**Exercise brief**. Show each line from the records below in which the word "photo" occurs.

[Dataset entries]
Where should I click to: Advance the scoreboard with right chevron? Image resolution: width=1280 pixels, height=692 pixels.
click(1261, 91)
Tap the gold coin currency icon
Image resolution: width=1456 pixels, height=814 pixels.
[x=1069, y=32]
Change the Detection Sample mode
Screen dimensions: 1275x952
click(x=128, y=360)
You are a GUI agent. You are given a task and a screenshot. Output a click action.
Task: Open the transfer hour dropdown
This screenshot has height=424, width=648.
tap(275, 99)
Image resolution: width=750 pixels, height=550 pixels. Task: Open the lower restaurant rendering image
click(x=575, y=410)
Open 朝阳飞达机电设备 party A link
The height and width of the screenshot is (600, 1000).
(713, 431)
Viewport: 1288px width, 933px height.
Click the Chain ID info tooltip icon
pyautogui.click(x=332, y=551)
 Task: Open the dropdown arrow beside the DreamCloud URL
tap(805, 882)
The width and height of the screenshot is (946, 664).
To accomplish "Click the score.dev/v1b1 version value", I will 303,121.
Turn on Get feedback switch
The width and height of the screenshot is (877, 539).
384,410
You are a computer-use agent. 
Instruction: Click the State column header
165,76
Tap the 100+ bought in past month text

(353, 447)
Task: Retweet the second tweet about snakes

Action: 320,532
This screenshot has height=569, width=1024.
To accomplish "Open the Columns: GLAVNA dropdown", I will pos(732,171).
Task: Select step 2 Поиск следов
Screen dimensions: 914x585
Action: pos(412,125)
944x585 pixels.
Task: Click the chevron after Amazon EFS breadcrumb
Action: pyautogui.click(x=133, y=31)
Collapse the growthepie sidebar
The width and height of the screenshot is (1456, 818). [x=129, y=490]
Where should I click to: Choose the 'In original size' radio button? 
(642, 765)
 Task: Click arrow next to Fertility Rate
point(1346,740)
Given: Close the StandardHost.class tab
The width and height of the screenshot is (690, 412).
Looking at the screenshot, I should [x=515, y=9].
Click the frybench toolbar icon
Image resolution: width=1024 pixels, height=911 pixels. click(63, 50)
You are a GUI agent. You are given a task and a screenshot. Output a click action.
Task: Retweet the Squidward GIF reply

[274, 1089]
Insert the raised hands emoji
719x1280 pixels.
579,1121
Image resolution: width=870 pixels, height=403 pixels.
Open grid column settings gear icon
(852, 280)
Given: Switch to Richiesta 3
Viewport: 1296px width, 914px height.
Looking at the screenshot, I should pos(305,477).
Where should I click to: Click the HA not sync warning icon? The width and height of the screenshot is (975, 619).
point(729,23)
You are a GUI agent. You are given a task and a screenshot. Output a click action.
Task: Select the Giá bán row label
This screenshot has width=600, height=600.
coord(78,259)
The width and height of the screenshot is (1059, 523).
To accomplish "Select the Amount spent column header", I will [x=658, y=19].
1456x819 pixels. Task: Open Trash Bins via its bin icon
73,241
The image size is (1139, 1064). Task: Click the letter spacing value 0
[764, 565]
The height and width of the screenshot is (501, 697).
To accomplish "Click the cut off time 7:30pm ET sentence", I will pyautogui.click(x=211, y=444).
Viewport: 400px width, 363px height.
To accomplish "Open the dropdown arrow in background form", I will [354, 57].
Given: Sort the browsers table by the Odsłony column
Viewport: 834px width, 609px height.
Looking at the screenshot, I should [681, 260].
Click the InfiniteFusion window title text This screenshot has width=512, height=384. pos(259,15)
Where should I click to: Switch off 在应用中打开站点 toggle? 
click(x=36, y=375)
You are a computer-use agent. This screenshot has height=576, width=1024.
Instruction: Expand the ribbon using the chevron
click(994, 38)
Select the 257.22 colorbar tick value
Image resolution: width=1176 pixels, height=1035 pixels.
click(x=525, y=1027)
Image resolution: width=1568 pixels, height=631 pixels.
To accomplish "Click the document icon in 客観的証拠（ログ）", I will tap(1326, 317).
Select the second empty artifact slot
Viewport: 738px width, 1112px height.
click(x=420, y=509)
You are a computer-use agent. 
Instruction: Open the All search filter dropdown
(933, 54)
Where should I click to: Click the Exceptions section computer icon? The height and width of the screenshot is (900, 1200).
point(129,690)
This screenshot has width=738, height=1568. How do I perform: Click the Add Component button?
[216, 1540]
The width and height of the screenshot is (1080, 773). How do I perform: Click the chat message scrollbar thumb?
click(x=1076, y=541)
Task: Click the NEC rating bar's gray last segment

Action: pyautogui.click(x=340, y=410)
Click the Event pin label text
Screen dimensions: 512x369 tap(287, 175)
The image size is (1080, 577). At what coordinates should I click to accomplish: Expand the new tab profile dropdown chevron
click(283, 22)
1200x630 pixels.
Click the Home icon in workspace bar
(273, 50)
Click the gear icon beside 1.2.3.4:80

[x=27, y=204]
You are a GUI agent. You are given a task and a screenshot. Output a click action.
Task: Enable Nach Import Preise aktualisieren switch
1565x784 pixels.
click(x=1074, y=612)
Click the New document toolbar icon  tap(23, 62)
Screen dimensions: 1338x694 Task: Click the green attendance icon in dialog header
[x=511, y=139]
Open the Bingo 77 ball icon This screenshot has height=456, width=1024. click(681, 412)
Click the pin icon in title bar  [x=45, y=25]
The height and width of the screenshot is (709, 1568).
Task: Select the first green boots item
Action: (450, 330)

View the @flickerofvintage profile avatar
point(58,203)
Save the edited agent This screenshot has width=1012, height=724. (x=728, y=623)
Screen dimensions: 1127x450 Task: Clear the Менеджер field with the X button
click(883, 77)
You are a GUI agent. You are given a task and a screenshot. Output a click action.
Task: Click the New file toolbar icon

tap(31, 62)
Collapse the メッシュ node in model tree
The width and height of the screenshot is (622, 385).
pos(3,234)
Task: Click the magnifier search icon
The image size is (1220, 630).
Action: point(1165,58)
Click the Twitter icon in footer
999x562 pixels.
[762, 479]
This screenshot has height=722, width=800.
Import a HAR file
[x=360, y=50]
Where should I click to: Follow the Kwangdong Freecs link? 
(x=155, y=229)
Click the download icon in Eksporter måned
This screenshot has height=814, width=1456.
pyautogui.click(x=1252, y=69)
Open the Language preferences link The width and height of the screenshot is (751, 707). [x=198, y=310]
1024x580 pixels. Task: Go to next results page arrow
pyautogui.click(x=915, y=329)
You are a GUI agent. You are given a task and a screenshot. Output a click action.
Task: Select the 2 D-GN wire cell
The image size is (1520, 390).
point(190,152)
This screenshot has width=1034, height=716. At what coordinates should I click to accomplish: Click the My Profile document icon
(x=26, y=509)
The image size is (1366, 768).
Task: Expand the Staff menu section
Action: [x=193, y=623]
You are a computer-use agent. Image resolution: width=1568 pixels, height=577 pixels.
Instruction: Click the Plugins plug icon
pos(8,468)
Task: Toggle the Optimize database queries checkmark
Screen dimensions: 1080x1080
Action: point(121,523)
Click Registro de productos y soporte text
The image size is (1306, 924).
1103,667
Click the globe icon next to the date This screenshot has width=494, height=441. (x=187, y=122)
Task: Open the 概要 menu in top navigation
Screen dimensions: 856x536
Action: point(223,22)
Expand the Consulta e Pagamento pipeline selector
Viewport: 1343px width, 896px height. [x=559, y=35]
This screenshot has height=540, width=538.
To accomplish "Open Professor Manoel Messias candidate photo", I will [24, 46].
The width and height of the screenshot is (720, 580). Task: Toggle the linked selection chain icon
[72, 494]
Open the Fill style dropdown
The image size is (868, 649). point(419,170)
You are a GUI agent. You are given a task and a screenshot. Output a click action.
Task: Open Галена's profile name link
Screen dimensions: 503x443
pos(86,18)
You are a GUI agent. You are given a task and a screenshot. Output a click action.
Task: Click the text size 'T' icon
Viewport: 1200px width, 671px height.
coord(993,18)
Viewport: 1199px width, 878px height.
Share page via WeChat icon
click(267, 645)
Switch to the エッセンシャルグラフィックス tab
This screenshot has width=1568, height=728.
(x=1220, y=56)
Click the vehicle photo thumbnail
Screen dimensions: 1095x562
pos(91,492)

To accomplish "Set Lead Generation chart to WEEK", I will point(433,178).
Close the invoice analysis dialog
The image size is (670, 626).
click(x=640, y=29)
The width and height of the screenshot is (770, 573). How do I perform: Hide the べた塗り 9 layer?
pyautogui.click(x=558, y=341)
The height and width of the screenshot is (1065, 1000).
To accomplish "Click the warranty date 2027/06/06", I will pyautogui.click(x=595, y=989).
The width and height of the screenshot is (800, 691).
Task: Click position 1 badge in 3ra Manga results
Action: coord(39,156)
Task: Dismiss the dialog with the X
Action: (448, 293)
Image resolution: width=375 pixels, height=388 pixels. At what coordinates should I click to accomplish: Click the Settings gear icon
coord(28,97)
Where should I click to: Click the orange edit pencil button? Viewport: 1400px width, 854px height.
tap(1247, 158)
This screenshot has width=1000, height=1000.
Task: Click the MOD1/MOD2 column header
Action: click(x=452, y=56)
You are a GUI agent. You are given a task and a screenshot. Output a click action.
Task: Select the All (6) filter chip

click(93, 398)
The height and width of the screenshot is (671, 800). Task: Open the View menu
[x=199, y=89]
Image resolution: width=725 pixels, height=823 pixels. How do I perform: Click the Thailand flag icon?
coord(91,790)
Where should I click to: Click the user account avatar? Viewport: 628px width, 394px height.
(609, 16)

**Written solution**.
To accomplish "Open Professor Manoel Messias candidate photo", I will [24, 46].
Click the vehicle photo thumbnail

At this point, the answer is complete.